The statement called Hampton’s death “‘a blatant act of legitimized murder,’ and likened the police tactics to Hitler’s Nazis,” the Herald reported.
After the village officials’ statement, Maywood’s acting police chief at the time, Wilbert Samuels — likely channeling the anger of many whites in the village at the time that their representatives were siding with black militants against the police — resigned.
“The chief said he considered the statement we made offensive,” Rev. Thomas Strieter, the Maywood trustee, told the Herald. “Apparently he thought we were critical of all police, which is not true.”

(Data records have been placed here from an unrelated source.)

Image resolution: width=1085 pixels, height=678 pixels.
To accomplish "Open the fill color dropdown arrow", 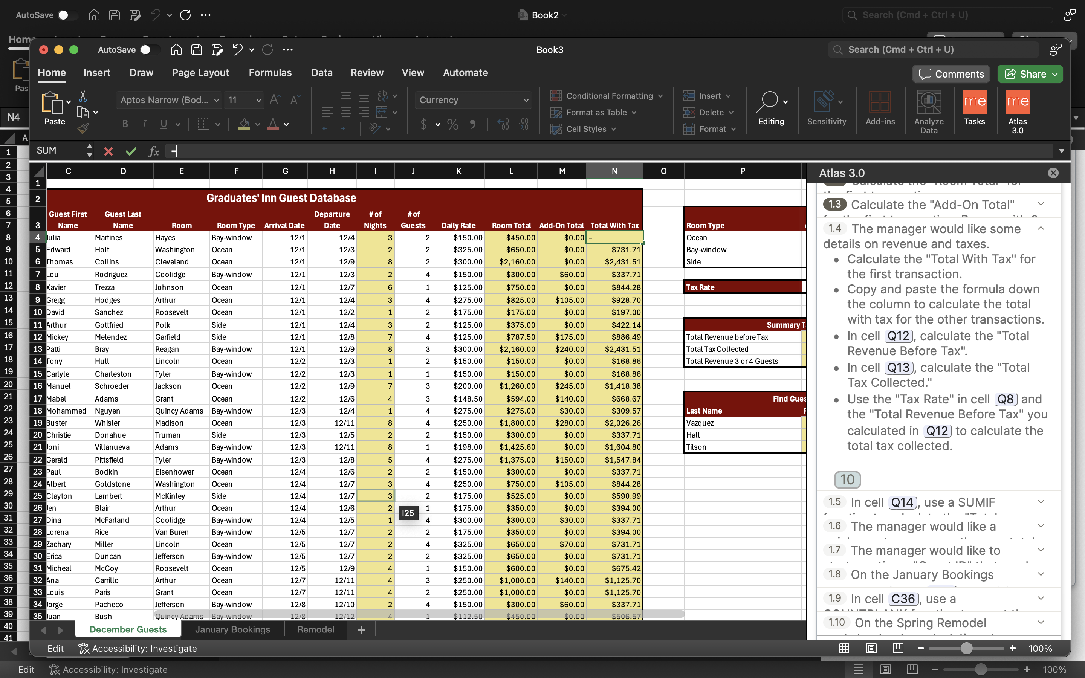I will point(257,125).
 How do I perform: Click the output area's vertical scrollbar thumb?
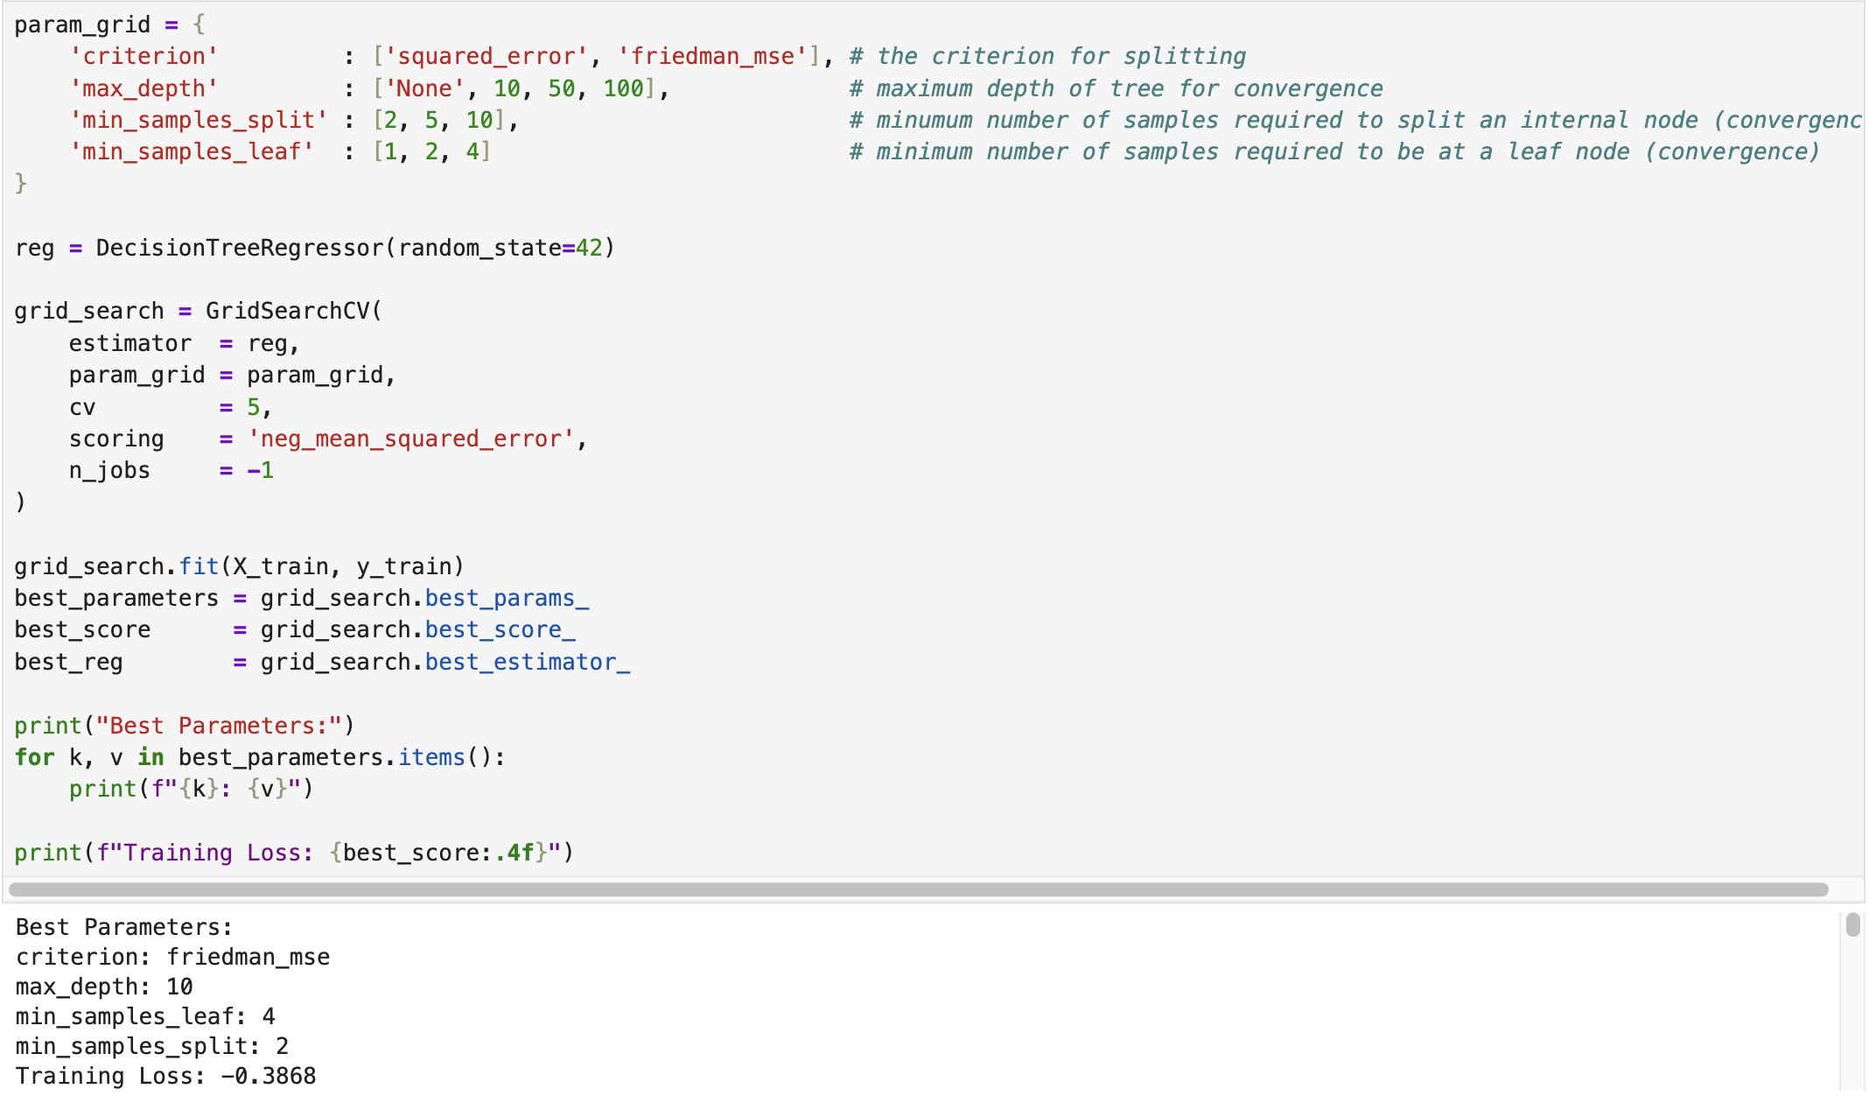click(1852, 925)
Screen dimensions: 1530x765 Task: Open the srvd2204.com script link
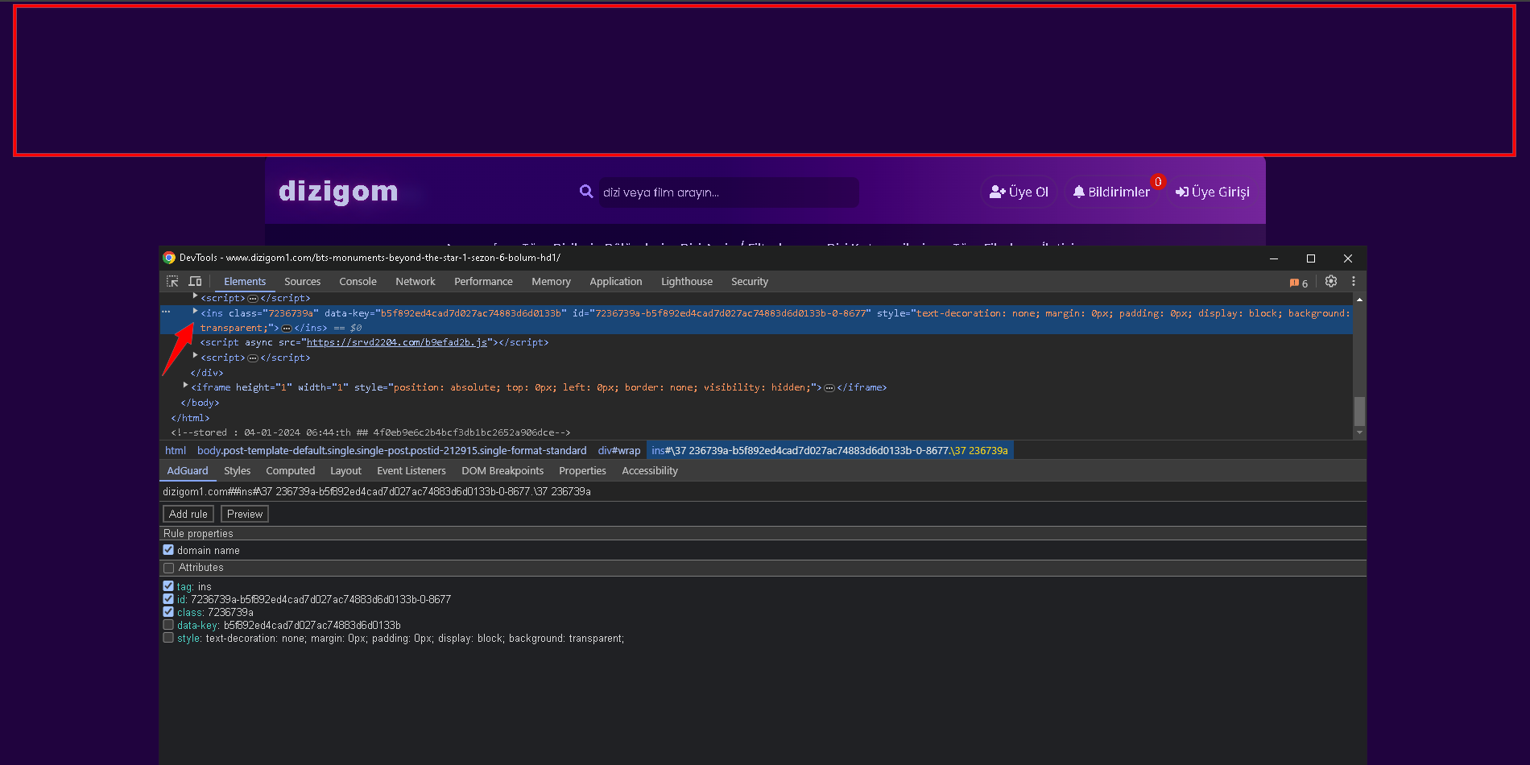[398, 341]
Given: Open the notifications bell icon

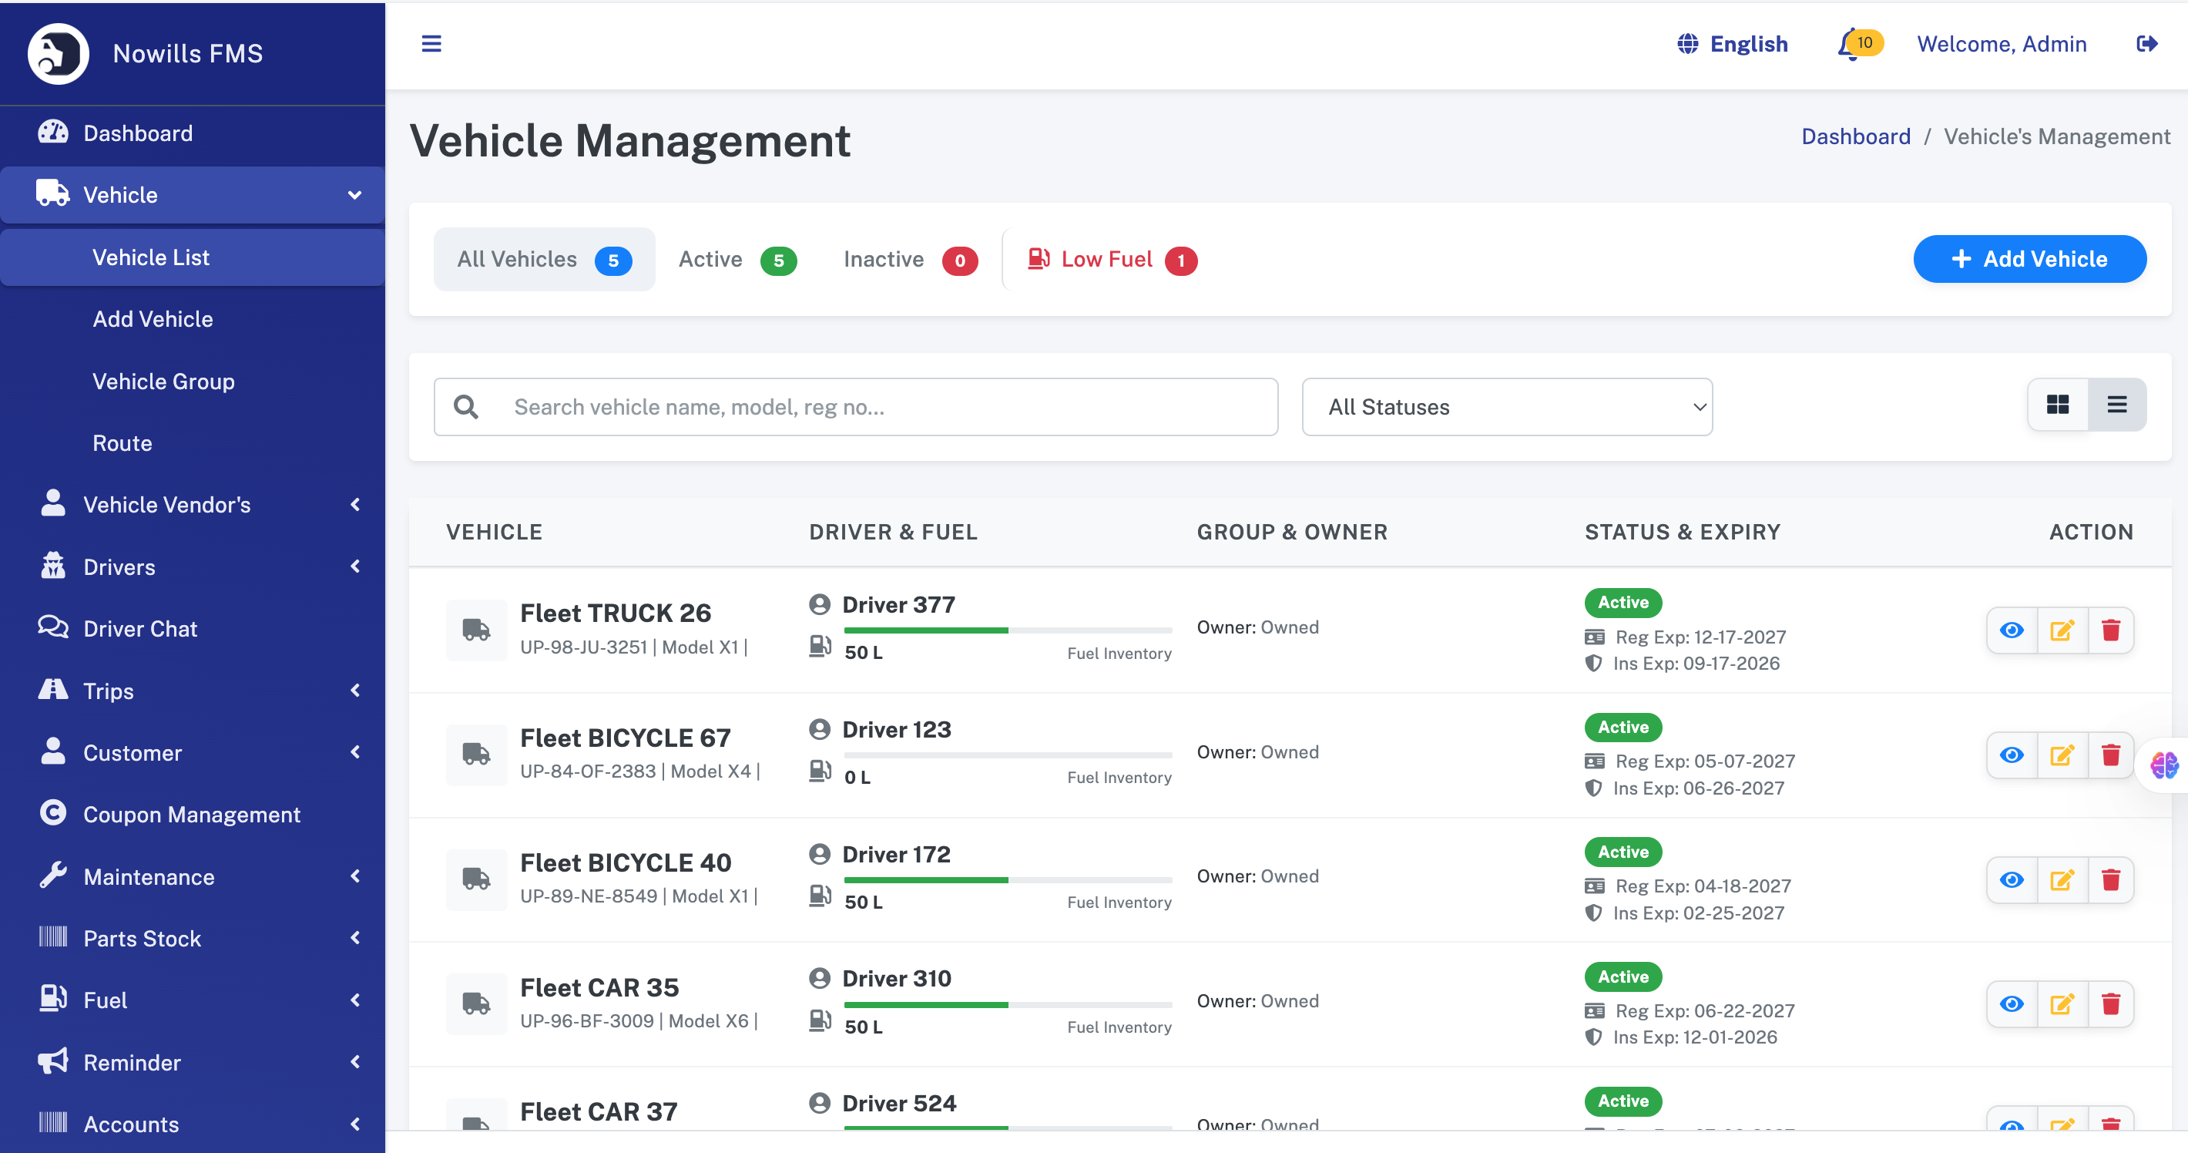Looking at the screenshot, I should [x=1850, y=44].
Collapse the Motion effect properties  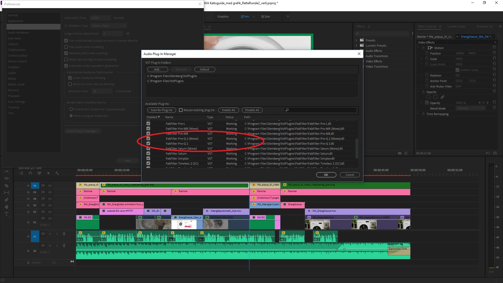(419, 48)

In Forest Park, the published reactions were much more subdued. Although the Hampton raid was page one news in the Herald, the Chicago Sun-Times, the Chicago Tribune and was covered by AP and other news agencies around the country, the Dec. 10, 1969 Forest Park Review made no mention of the raid.
In a Dec. 17, 1969 Forest Park Review, the paper announces “Proviso East Closed Until January 5th,” but barely alludes to the underlying cause, alluding to “conditions prevailing at present in both school and community of Proviso Twp.,” the paper notes. In his “Personal Observations” on page 6 of the Dec. 17 issue, the paper’s editor and publisher at the time, Claude A. Walker, mentions Hampton’s shooting as a cautionary tale and an obstacle to “Peace on Earth and Good Will Toward Man.”
“The aftermath of the shooting of Hampton last week has stirred up a tempest that may lead to a series of riots on the streets of Chicago that may take many lives. What happened to the ‘Good Will?'”
Edgar L. Hiestand Jr., a minister at Neighborhood Methodist Church in Maywood, offered what could be considered a response to Walker in a letter to the Proviso Herald, published Dec. 11.
Hiestand called Hampton’s death “a three-fold tragedy,” with the greatest tragedy being “that all of us have allowed wrongs to accumulate.
“We’ve condoned a snails-pace progress in jobs, housing, education and justice in all facets of America’s life,” Hiestand wrote. “We’ve acquiesced in the rationalization of violence and the muffling of dissent, whether in Pinkville or W. Monroe St. The real victim is America’s soul.”